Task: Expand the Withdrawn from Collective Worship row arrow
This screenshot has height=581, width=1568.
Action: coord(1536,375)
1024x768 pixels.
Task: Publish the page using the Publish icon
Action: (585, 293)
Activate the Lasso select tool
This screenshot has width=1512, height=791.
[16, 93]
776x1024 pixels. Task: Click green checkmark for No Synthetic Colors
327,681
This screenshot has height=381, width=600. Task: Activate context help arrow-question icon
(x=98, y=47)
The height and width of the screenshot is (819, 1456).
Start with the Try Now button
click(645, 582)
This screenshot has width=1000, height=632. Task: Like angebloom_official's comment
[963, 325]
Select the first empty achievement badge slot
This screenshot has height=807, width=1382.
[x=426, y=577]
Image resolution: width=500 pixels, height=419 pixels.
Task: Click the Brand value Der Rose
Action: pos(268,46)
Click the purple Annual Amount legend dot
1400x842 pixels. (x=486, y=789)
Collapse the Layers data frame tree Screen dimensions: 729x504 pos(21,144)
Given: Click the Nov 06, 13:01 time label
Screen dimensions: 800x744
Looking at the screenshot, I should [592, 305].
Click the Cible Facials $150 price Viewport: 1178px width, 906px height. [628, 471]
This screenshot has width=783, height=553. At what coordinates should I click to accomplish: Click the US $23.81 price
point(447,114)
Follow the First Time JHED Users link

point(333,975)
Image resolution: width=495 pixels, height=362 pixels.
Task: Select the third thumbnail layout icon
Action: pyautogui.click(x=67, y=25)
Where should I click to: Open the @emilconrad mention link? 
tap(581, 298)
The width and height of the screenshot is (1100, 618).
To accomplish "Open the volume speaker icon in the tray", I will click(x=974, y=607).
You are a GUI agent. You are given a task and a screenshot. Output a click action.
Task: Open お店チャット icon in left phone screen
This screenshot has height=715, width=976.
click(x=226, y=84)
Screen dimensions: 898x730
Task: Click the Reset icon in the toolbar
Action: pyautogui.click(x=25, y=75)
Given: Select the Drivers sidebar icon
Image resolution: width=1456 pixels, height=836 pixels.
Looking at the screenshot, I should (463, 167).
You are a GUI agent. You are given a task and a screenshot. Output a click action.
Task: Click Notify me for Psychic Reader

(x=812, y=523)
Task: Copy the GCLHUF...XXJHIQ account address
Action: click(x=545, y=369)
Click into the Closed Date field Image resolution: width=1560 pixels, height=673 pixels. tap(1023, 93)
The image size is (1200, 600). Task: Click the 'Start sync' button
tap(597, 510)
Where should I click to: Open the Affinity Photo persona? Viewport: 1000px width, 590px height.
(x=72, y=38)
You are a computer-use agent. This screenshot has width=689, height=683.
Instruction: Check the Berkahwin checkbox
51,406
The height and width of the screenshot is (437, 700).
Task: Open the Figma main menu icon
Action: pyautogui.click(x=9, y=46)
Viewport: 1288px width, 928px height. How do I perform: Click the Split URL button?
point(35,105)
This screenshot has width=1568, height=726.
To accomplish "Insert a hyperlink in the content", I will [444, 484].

* * * * * * * * *

■ **PROBLEM STATEMENT**: Line by line, reproduce the data exactly as given.

■ **YOUR RESPONSE**:
Task: Expand the Withdrawn from Collective Worship row arrow
This screenshot has height=581, width=1568.
Action: coord(1536,375)
1024x768 pixels.
Task: Publish the page using the Publish icon
Action: (585, 293)
Activate the Lasso select tool
This screenshot has width=1512, height=791.
[16, 93]
776x1024 pixels. Task: Click green checkmark for No Synthetic Colors
327,681
This screenshot has height=381, width=600. Task: Activate context help arrow-question icon
(x=98, y=47)
The height and width of the screenshot is (819, 1456).
Start with the Try Now button
click(645, 582)
This screenshot has width=1000, height=632. Task: Like angebloom_official's comment
[963, 325]
Select the first empty achievement badge slot
This screenshot has height=807, width=1382.
[x=426, y=577]
Image resolution: width=500 pixels, height=419 pixels.
Task: Click the Brand value Der Rose
Action: pos(268,46)
Click the purple Annual Amount legend dot
1400x842 pixels. (x=486, y=789)
Collapse the Layers data frame tree Screen dimensions: 729x504 pos(21,144)
Given: Click the Nov 06, 13:01 time label
Screen dimensions: 800x744
Looking at the screenshot, I should [592, 305].
Click the Cible Facials $150 price Viewport: 1178px width, 906px height. [628, 471]
This screenshot has width=783, height=553. At what coordinates should I click to accomplish: Click the US $23.81 price
point(447,114)
Follow the First Time JHED Users link

point(333,975)
Image resolution: width=495 pixels, height=362 pixels.
Task: Select the third thumbnail layout icon
Action: pyautogui.click(x=67, y=25)
Where should I click to: Open the @emilconrad mention link? 
tap(581, 298)
The width and height of the screenshot is (1100, 618).
To accomplish "Open the volume speaker icon in the tray", I will click(x=974, y=607).
You are a GUI agent. You are given a task and a screenshot. Output a click action.
Task: Open お店チャット icon in left phone screen
This screenshot has height=715, width=976.
click(x=226, y=84)
Screen dimensions: 898x730
Task: Click the Reset icon in the toolbar
Action: pyautogui.click(x=25, y=75)
Given: Select the Drivers sidebar icon
Image resolution: width=1456 pixels, height=836 pixels.
Looking at the screenshot, I should (463, 167).
You are a GUI agent. You are given a task and a screenshot. Output a click action.
Task: Click Notify me for Psychic Reader

(x=812, y=523)
Task: Copy the GCLHUF...XXJHIQ account address
Action: click(x=545, y=369)
Click into the Closed Date field Image resolution: width=1560 pixels, height=673 pixels. tap(1023, 93)
The image size is (1200, 600). Task: Click the 'Start sync' button
tap(597, 510)
Where should I click to: Open the Affinity Photo persona? Viewport: 1000px width, 590px height.
(x=72, y=38)
You are a computer-use agent. This screenshot has width=689, height=683.
Instruction: Check the Berkahwin checkbox
51,406
The height and width of the screenshot is (437, 700).
Task: Open the Figma main menu icon
Action: pyautogui.click(x=9, y=46)
Viewport: 1288px width, 928px height. How do I perform: Click the Split URL button?
point(35,105)
This screenshot has width=1568, height=726.
To accomplish "Insert a hyperlink in the content", I will [444, 484].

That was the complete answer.